Wie der Basketballstar Dirk Nowitzki die Untersuchungshaft seines Mentors überstanden hat

Vier Wochen Untersuchungshaft haben bei Holger Geschwindner Spuren hinterlassen. Der Manager des deutschen Basketballstars Dirk Nowitzki sitzt in der Volkswagenhalle Braunschweig und beobachtet das Aufwärmen der deutschen Nationalmannschaft. Neben ihm hat sich Wolfgang Brenscheidt, Sportdirektor des Deutschen Basketball-Bundes, niedergelassen und wird in den nächsten zwei Stunden nicht mehr von seiner Seite weichen. Wie ein Leibwächter, der auf jemanden aufpassen muss.

Während er mit Brenscheidt redet, verspeist Holger Geschwindner eine weiche Brezel, die er bei einer Brotverkäuferin in der Halle erstanden hat. Sein schmales Gesicht ist noch schmaler geworden, seine ausgewaschene Jeans wirkt ein paar Nummern zu groß. Als ein Journalist sich neben ihm auf die Tribüne setzt, antwortet er einsilbig. Früher haben dem 59-Jährigen die Fragen Freude bereitet, langatmig breitete er seine zuweilen umstrittenen Ansichten über Basketball aus. Nun begegnet er selbst harmlosen Fragen misstrauisch. Wie geht es Ihnen? „Ich werde nichts über diese Sache sagen“, antwortet Holger Geschwindner. Später sagt er: „Das wird jetzt aber keine linke Nummer?“

Es hat sich einiges verändert im Leben des Holger Geschwindner, seit die Staatsanwaltschaft Hof gegen ihn wegen des Verdachts der Steuerhinterziehung ermittelt. Bis Mittwoch saß er in der Justizvollzugsanstalt Hof, nun ist der Haftbefehl aufgehoben. „Es besteht keine Flucht- oder Verdunkelungsgefahr mehr“, sagte sein Anwalt Dieter Hoffmann. Geschwindner soll Einnahmen aus seiner Tätigkeit als Manager für Nowitzki nicht versteuert haben. Laut seinem Anwalt sind die Vorwürfe von ursprünglich rund drei Millionen Euro inzwischen auf 300 000 Euro reduziert worden. Ein Gerichtstermin droht, doch nun kann sich Geschwindner wieder um die sportliche Verfassung seines Spielers von den Dallas Mavericks kümmern. In diesem Jahr ist das sommerliche Trainingsprogramm der beiden ausgefallen. Geschwindner sagt: „Ich weiß gar nichts über seine sportliche Verfassung, ich muss erst einmal das Spiel abwarten.“

Die Antwort bekommt er schnell. Als die deutsche Mannschaft gegen Weißrussland (75:59) im ersten Viertel verunsichert beginnt, übernimmt der 2,13 Meter große Power Forward. „Er hat uns ins Spiel gebracht“, wird Bundestrainer Dirk Bauermann später sagen. Er wird schwärmen, wie fast alle, die den Würzburger zum Ball greifen sehen. „Er ist einer der fünf besten Basketballer der Welt“, sagt Bauermann, „trotzdem spielt er sogar in diesem Freundschaftsspiel mit einer unglaublichen Intensität – das schaffen nur die wenigsten.“ Die Zahlen belegen dies: 33 Punkte, elf Rebounds, 61 Prozent Trefferquote. Sportlich scheint Dirk Nowitzki die trainerlose Zeit gut überstanden zu haben, ein positives Zeichen vor der Europameisterschaft im September. Immerhin.

- **Angezeigte Daten**
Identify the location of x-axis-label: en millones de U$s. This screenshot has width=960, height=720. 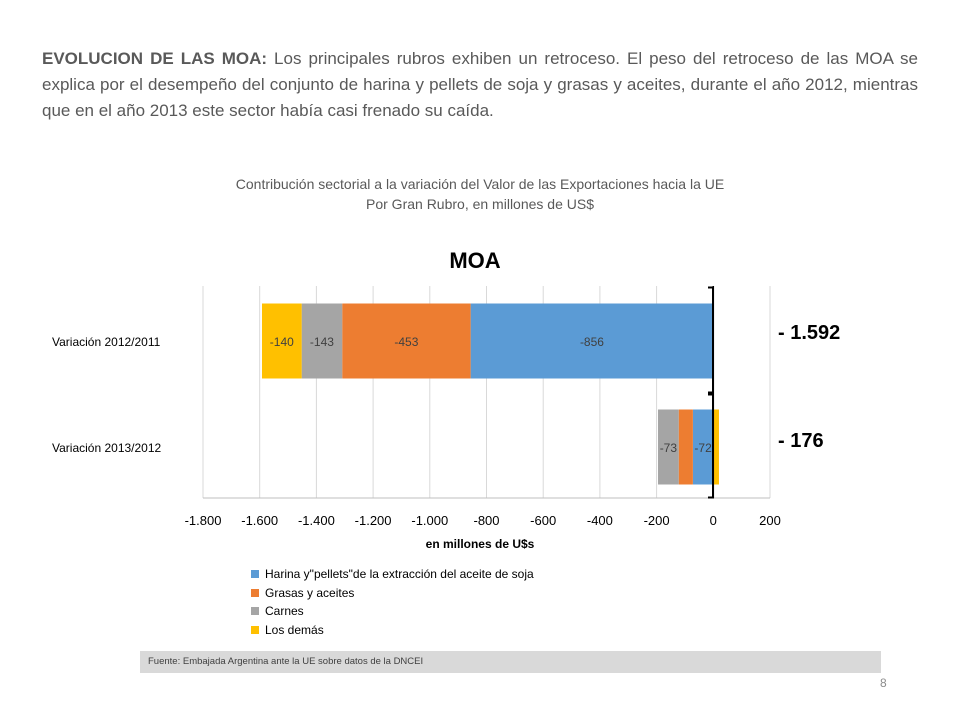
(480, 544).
* * *
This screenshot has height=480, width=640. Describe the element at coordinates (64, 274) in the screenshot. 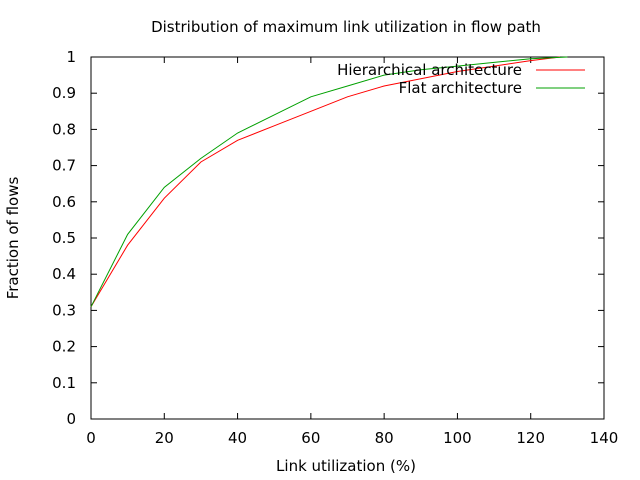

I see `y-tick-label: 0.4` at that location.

- **Aufgaben**
**1)** Schreiben Sie aus dem Text über Nowitzkis Mentor alles von „Wie der Basketballstar“ bis hinunter zu „jemanden aufpassen muss.“ ab.
**2)** Prüfen Sie anhand des Textes über Nowitzkis Mentor, ob die folgenden Aussagen zutreffen, und belegen Sie jede Antwort mit einem wörtlichen Zitat: (a) Holger Geschwindner saß bis Mittwoch in der Justizvollzugsanstalt Hof. (b) Die Vorwürfe gegen Geschwindner sind inzwischen auf drei Millionen Euro gestiegen. (c) Nowitzki erzielte gegen Weißrussland 33 Punkte.
**3)** Führen Sie den Text über Nowitzki und seinen Mentor im Anschluss an dessen letzten Satz weiter.

- **Lösungen**
**1)**
Wie der Basketballstar Dirk Nowitzki die Untersuchungshaft seines Mentors überstanden hat

Vier Wochen Untersuchungshaft haben bei Holger Geschwindner Spuren hinterlassen. Der Manager des deutschen Basketballstars Dirk Nowitzki sitzt in der Volkswagenhalle Braunschweig und beobachtet das Aufwärmen der deutschen Nationalmannschaft. Neben ihm hat sich Wolfgang Brenscheidt, Sportdirektor des Deutschen Basketball-Bundes, niedergelassen und wird in den nächsten zwei Stunden nicht mehr von seiner Seite weichen. Wie ein Leibwächter, der auf jemanden aufpassen muss.

**2)**
(a) Ja: „Bis Mittwoch saß er in der Justizvollzugsanstalt Hof“
(b) Nein: „Laut seinem Anwalt sind die Vorwürfe von ursprünglich rund drei Millionen Euro inzwischen auf 300 000 Euro reduziert worden.“
(c) Ja: „33 Punkte, elf Rebounds, 61 Prozent Trefferquote.“

**3)**
Die Inhaftierung des Mannes, den er als zweiten Vater bezeichnet, hat Dirk Nowitzki schwer belastet. Das bestätigt sein erster Vater, der in der Halbzeitpause vor der Halle steht und eine Zigarette raucht. „Er ist in diesem Sommer gar nicht steil gegangen“, sagt Jörg Nowitzki. „Steil gehen“ – so nennt es Dirk Nowitzki, wenn er eine Disko besucht.

Zwei Hausdurchsuchungen mussten die Nowitzkis über sich ergehen lassen. Eine bei den Eltern in Würzburg. „Zu uns kommt Dirk immer, wenn er etwas essen will, und wenn es spät wird, schläft er auch bei uns“, sagt sein Vater. Und auch Dirk Nowitzkis Wohnung im Haus seiner Schwester Silke wurde durchsucht. „Die Familie steht nach wie vor zu Holger“, sagt Jörg Nowitzki. „Alles, was er uns 1996 gesagt hat, ist zu mehr als hundert Prozent eingetroffen.“ Damals saß Geschwindner in seinem Wohnzimmer und kündigte eine große sportliche Zukunft an. In der Folge übernahm Geschwindner die alleinige Verantwortung, sportlich und geschäftlich. Letzteres scheint sich jetzt als Fehler herauszustellen.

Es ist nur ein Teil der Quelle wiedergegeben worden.